**INSTRUCTIONS TO FOLLOW**.
Write out all of the lines below, exactly and completely.

*** Opening DATA RECORDS ***

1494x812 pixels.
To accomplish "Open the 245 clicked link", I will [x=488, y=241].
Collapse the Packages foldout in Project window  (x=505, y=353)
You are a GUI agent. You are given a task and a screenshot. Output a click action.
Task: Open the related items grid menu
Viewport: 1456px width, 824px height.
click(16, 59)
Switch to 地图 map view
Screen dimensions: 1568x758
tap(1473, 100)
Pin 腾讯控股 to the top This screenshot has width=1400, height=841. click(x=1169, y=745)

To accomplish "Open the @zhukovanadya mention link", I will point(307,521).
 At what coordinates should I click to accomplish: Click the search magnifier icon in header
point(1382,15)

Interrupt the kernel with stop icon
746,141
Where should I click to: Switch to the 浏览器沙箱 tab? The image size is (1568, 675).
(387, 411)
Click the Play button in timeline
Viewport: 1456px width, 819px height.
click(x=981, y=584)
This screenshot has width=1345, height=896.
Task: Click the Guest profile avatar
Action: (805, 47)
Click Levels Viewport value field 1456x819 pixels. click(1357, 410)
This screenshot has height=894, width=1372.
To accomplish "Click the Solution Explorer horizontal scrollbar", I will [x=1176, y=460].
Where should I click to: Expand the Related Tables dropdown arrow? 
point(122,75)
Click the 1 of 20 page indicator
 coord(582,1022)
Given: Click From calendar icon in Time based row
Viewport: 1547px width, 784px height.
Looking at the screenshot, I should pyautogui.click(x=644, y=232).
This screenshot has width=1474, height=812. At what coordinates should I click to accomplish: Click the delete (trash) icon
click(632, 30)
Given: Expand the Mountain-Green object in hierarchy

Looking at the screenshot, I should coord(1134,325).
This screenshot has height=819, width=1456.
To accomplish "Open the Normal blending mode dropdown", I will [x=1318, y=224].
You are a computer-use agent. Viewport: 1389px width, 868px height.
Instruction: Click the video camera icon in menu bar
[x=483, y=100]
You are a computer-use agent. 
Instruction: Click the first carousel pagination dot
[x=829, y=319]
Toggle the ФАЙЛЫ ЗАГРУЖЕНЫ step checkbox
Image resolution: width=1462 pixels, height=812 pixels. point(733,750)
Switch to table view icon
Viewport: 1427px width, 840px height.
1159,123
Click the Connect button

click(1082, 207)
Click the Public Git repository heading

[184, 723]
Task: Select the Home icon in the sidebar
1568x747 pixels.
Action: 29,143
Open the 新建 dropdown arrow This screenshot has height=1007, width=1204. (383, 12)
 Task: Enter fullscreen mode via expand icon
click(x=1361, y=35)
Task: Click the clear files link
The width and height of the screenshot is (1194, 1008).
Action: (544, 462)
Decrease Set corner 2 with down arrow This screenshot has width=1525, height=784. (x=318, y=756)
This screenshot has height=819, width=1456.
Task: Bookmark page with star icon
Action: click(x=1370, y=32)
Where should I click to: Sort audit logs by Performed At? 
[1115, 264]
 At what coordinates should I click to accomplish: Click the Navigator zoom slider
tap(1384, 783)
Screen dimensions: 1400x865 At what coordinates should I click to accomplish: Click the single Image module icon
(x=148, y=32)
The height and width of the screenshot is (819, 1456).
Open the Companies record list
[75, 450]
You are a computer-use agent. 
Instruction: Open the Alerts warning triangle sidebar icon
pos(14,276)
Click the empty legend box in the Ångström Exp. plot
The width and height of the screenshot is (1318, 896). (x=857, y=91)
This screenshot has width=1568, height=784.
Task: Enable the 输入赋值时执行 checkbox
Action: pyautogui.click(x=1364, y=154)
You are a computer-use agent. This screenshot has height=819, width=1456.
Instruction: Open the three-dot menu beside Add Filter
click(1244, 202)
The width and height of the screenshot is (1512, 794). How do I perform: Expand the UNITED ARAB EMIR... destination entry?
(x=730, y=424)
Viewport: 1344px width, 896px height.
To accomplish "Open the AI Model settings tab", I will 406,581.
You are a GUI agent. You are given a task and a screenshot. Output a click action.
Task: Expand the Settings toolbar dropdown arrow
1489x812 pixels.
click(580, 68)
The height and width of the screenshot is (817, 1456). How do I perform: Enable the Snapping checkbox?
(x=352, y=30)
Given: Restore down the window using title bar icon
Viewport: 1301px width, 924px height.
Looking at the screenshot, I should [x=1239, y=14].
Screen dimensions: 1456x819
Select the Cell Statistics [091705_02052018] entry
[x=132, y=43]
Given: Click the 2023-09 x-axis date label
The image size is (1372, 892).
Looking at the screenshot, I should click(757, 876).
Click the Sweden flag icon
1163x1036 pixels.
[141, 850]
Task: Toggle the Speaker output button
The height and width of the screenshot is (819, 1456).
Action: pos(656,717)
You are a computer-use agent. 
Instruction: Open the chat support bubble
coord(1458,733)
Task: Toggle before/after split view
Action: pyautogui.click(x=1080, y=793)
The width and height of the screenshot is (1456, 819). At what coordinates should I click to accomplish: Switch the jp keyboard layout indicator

*** Closing DATA RECORDS ***

**RESULT FOR THIS TASK**.
1494x812 pixels.
To accomplish "Open the 245 clicked link", I will [x=488, y=241].
Collapse the Packages foldout in Project window  (x=505, y=353)
You are a GUI agent. You are given a task and a screenshot. Output a click action.
Task: Open the related items grid menu
Viewport: 1456px width, 824px height.
click(16, 59)
Switch to 地图 map view
Screen dimensions: 1568x758
tap(1473, 100)
Pin 腾讯控股 to the top This screenshot has width=1400, height=841. click(x=1169, y=745)

To accomplish "Open the @zhukovanadya mention link", I will point(307,521).
 At what coordinates should I click to accomplish: Click the search magnifier icon in header
point(1382,15)

Interrupt the kernel with stop icon
746,141
Where should I click to: Switch to the 浏览器沙箱 tab? The image size is (1568, 675).
(387, 411)
Click the Play button in timeline
Viewport: 1456px width, 819px height.
click(x=981, y=584)
This screenshot has width=1345, height=896.
Task: Click the Guest profile avatar
Action: (805, 47)
Click Levels Viewport value field 1456x819 pixels. click(1357, 410)
This screenshot has height=894, width=1372.
To accomplish "Click the Solution Explorer horizontal scrollbar", I will [x=1176, y=460].
Where should I click to: Expand the Related Tables dropdown arrow? 
point(122,75)
Click the 1 of 20 page indicator
 coord(582,1022)
Given: Click From calendar icon in Time based row
Viewport: 1547px width, 784px height.
Looking at the screenshot, I should pyautogui.click(x=644, y=232).
This screenshot has width=1474, height=812. At what coordinates should I click to accomplish: Click the delete (trash) icon
click(632, 30)
Given: Expand the Mountain-Green object in hierarchy

Looking at the screenshot, I should coord(1134,325).
This screenshot has height=819, width=1456.
To accomplish "Open the Normal blending mode dropdown", I will [x=1318, y=224].
You are a computer-use agent. Viewport: 1389px width, 868px height.
Instruction: Click the video camera icon in menu bar
[x=483, y=100]
You are a computer-use agent. 
Instruction: Click the first carousel pagination dot
[x=829, y=319]
Toggle the ФАЙЛЫ ЗАГРУЖЕНЫ step checkbox
Image resolution: width=1462 pixels, height=812 pixels. point(733,750)
Switch to table view icon
Viewport: 1427px width, 840px height.
1159,123
Click the Connect button

click(1082, 207)
Click the Public Git repository heading

[184, 723]
Task: Select the Home icon in the sidebar
1568x747 pixels.
Action: 29,143
Open the 新建 dropdown arrow This screenshot has height=1007, width=1204. (383, 12)
 Task: Enter fullscreen mode via expand icon
click(x=1361, y=35)
Task: Click the clear files link
The width and height of the screenshot is (1194, 1008).
Action: (544, 462)
Decrease Set corner 2 with down arrow This screenshot has width=1525, height=784. (x=318, y=756)
This screenshot has height=819, width=1456.
Task: Bookmark page with star icon
Action: click(x=1370, y=32)
Where should I click to: Sort audit logs by Performed At? 
[1115, 264]
 At what coordinates should I click to accomplish: Click the Navigator zoom slider
tap(1384, 783)
Screen dimensions: 1400x865 At what coordinates should I click to accomplish: Click the single Image module icon
(x=148, y=32)
The height and width of the screenshot is (819, 1456).
Open the Companies record list
[75, 450]
You are a computer-use agent. 
Instruction: Open the Alerts warning triangle sidebar icon
pos(14,276)
Click the empty legend box in the Ångström Exp. plot
The width and height of the screenshot is (1318, 896). (x=857, y=91)
This screenshot has width=1568, height=784.
Task: Enable the 输入赋值时执行 checkbox
Action: pyautogui.click(x=1364, y=154)
You are a computer-use agent. This screenshot has height=819, width=1456.
Instruction: Open the three-dot menu beside Add Filter
click(1244, 202)
The width and height of the screenshot is (1512, 794). How do I perform: Expand the UNITED ARAB EMIR... destination entry?
(x=730, y=424)
Viewport: 1344px width, 896px height.
To accomplish "Open the AI Model settings tab", I will 406,581.
You are a GUI agent. You are given a task and a screenshot. Output a click action.
Task: Expand the Settings toolbar dropdown arrow
1489x812 pixels.
click(580, 68)
The height and width of the screenshot is (817, 1456). How do I perform: Enable the Snapping checkbox?
(x=352, y=30)
Given: Restore down the window using title bar icon
Viewport: 1301px width, 924px height.
Looking at the screenshot, I should [x=1239, y=14].
Screen dimensions: 1456x819
Select the Cell Statistics [091705_02052018] entry
[x=132, y=43]
Given: Click the 2023-09 x-axis date label
The image size is (1372, 892).
Looking at the screenshot, I should click(757, 876).
Click the Sweden flag icon
1163x1036 pixels.
[141, 850]
Task: Toggle the Speaker output button
The height and width of the screenshot is (819, 1456).
Action: pos(656,717)
You are a computer-use agent. 
Instruction: Open the chat support bubble
coord(1458,733)
Task: Toggle before/after split view
Action: pyautogui.click(x=1080, y=793)
The width and height of the screenshot is (1456, 819). At what coordinates should I click to accomplish: Switch the jp keyboard layout indicator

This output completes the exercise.